Michael Racke, MD, medical director, Neurology, Quest Diagnostics, said in a statement, "We are thrilled to contribute our expertise in neuroimmunology and COVID-19 to this important research effort focused on yielding insight into the unique COVID-19 disease risks facing patients with MS. Quest's national network of patient service centers will enable the research team to ease the process of recruiting and retaining participants, surmounting a major challenge of clinical trials and other scientific research."1
Previously, in early January 2022, initial findings from COVER-MS were published. All told, COVD-19 vaccine reactogenicity profiles and the associated factors were similar between patients with MS and the general population. In that retrospective analysis, investigators intended to generate real-world MS-specific vaccine safety information, particularly in the context of specific disease-modifying therapies (DMTs).2
A total of 719 patients with MS from iConquerMS were included in the initial report. Of them, 64% reported experiencing a reaction after their first vaccination shot, most of which were pain at injection site (54%), fatigue (34%), headache (28%), and malaise (21%). An additional 17% reported a severe reaction. Younger age, being female, prior COVID-19 infection, and receiving the ChAdOx1 nCoV-19 (Oxford-AstraZeneca) vs BNT162b2 (Pfizer-BioNTech) vaccines were associated with reactions after the first vaccine dose.
Similar relationships were observed for severe reaction, including higher odds of reactions among those with MS with more physical impairment and lower odds of reactions for those with MS on an alpha4-integrin blocker or sphingosine-1-phosphate (S1P) receptor modulator. Second vaccination shots led to reactions in 74% of the 442 patients with MS who opted for it; however, the reaction profiles were similar to those reported after the first shot. Notably, young patients with MS and those who receive the mRNA-1273 (Moderna) vs BNT162b2 vaccine reported higher reactogenicity after the second shot, whereas those on a S1P receptor modulator or fumarate were significantly less likely to report a reaction.

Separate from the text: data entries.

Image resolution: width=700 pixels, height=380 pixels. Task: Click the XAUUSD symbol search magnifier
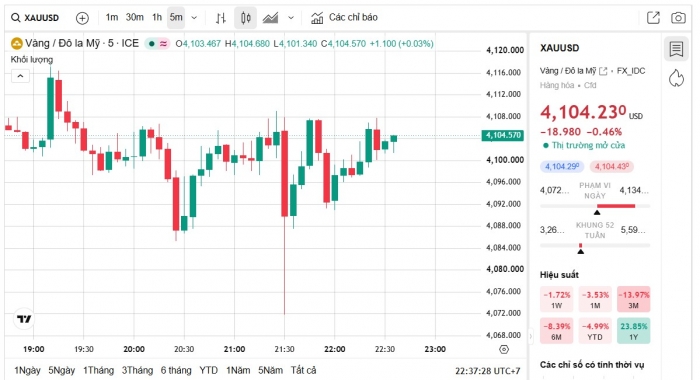16,18
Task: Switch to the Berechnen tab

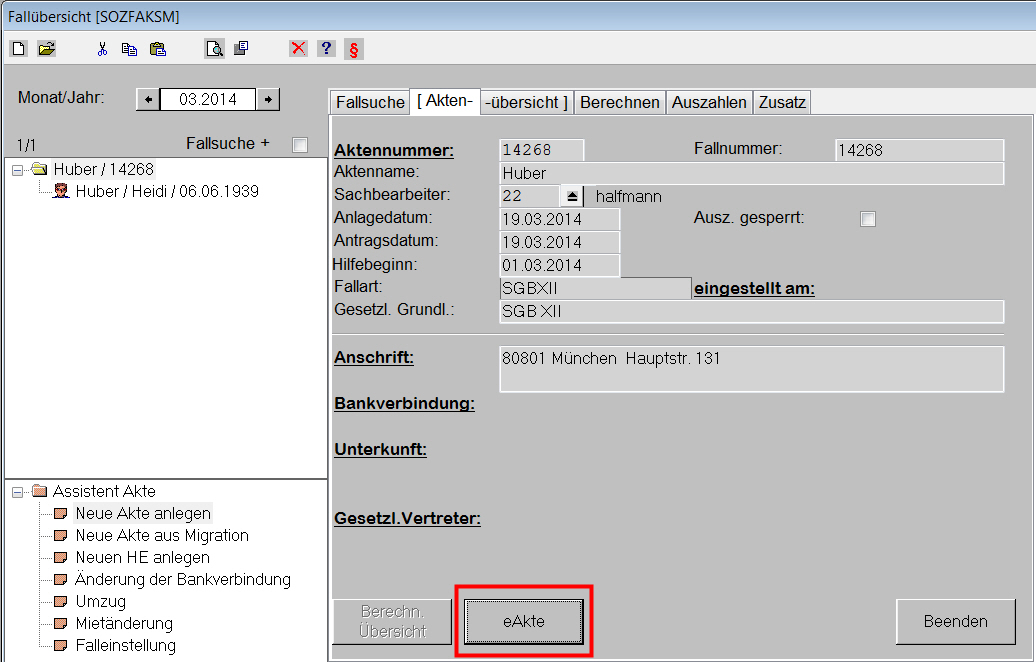Action: (x=620, y=102)
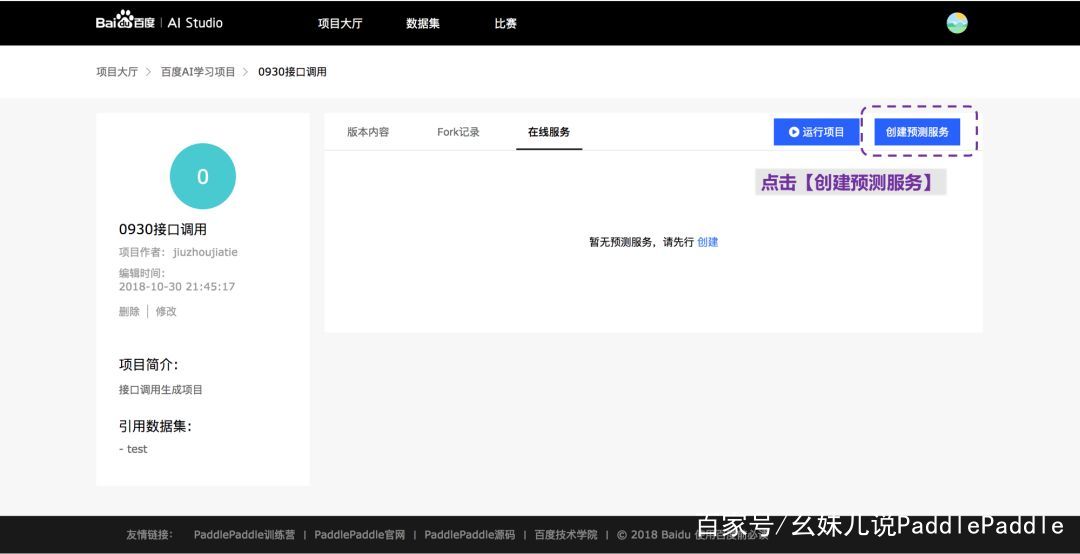Select the 在线服务 tab
1080x554 pixels.
549,132
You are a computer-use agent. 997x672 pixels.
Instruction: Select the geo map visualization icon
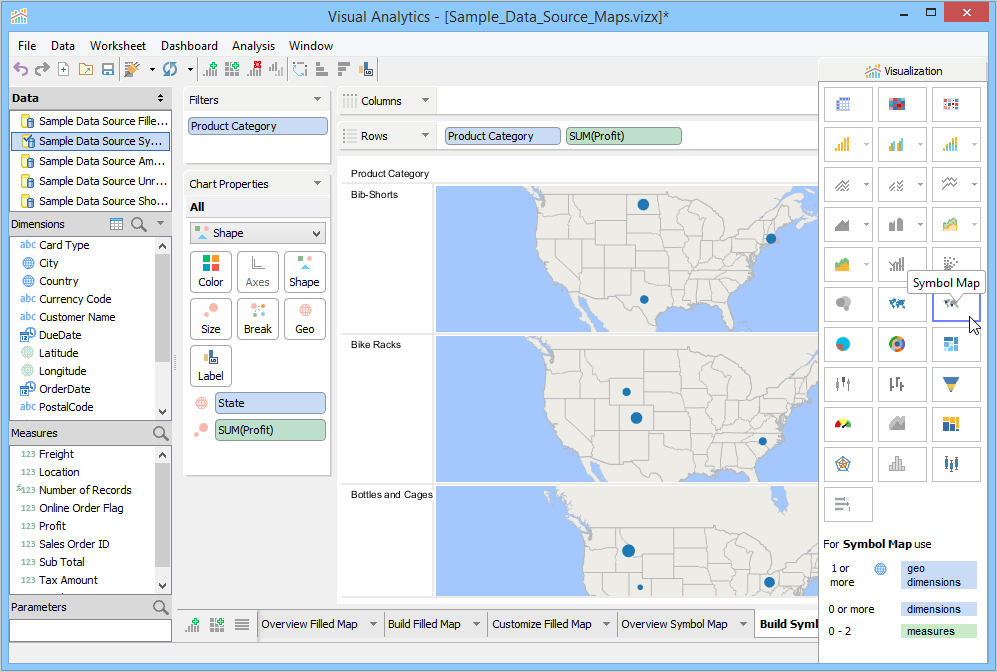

"As a person with MS who is treated with an immunomodulator that may affect antibody formation, I want to know how well the COVID-19 vaccines promote antibody development and how long they last compared with people who don't have MS," Phyllis Klein, PhD, RN, cochair of the COVER-MS steering committee, said in a statement.1 "Knowing this could tell us if we need to change intervals between boosters and perhaps eventually help determine the optimal booster dosing for people with MS."